Born in Stockholm on 18th September 1939. He studied at the State Academy of Music in Stockholm 1959-1968 (counterpoint with Valdemar Söderholm, harmony and composition with Erland von Koch, organ with Alf Linder). He graduated as a music teacher in 1961, as church musician in 1963, organist in 1964 and solo organist in 1968. He was organist and choir master of Lidingö Missionary Church 1956-1964 and has been Director of Music at Norrmalm Church, Stockholm, since 1964. He received State Composer’s Scholarships 1970-1977 and 1978. He has given numerous organ recitals in Sweden and else where and has also made several gramophone recordings, e.g. the complete Legends of Emil Sjögren.

Roland Forsberg’s copious output is mainly dedicated to the Church and its various musical requirements, and within this genre he is one of the most widely noted composers of his generation. His organ music includes seven suites, a symphony, chorales and partitas. It also includes the great series of meditations, Betraktelser, on Biblical texts from the 1960s and Musica solenne (1965), written during a chorale study week at Vadstena Convent Church and concealing a fragment from the old Whitsun hymn Come, Holy Ghost. Artistically, this is a logical and fruitful combination of traditional styles of playing and radical cluster techniques. That same year it provided the point of departure for his first Oratorio, De tio jungfrurna. His vocal music, ranging from simple songs based on chorales, psalm settings and accompanied motets to large cantatas and oratorios includes, for example, the cantata Om Gud är för oss (1981) for mixed choir, congregation, reciter, organ and orchestra, and Jag är A och O (1982) - cathedral music for two choirs, two organs and congregation.

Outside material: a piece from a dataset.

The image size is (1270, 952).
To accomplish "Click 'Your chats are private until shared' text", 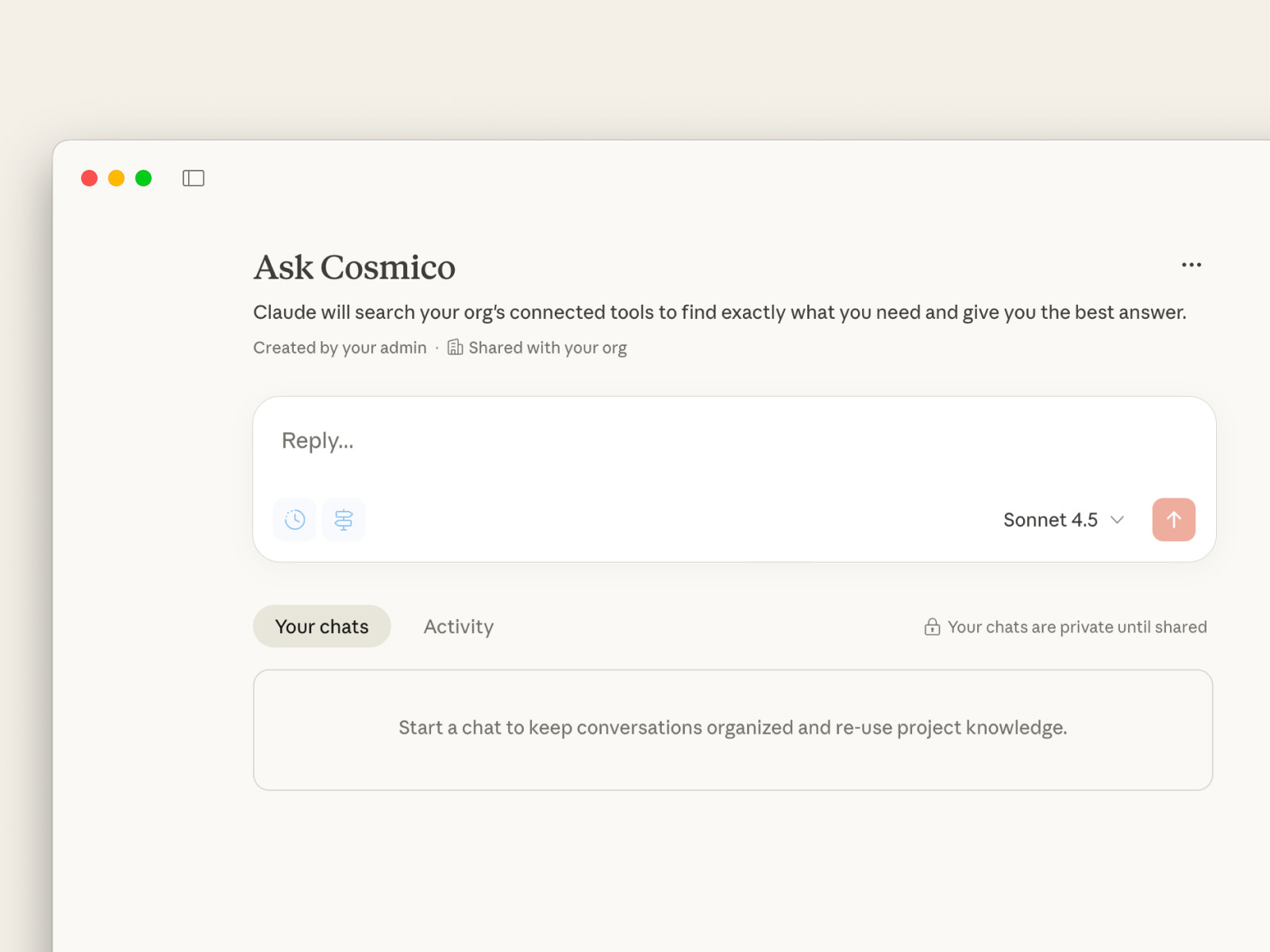I will pyautogui.click(x=1076, y=628).
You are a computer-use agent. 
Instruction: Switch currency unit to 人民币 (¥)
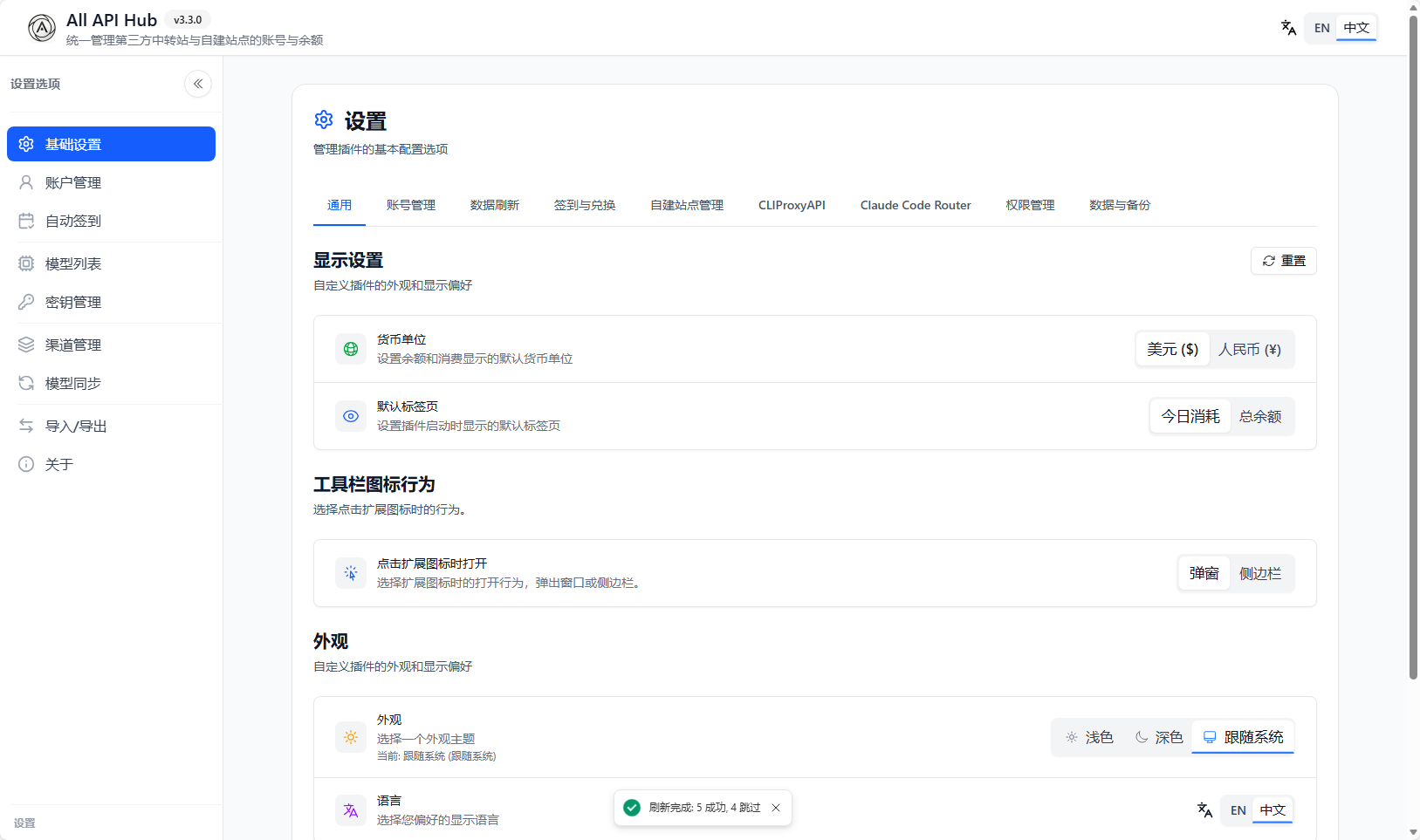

Not infrequently in his music one finds allusions to both plainsong and Swedish folk music, but he is also very interested in new techniques of composition. His works often bear witness to great contrapuntal erudition. In addition to church music he has also composed works for the concert platform, among them several art songs and chamber music, such as three piano sonatas and sonatas for violin, flute and clarinet. He has also written concertante works for strings together with solo flute (1961) and oboe (1962).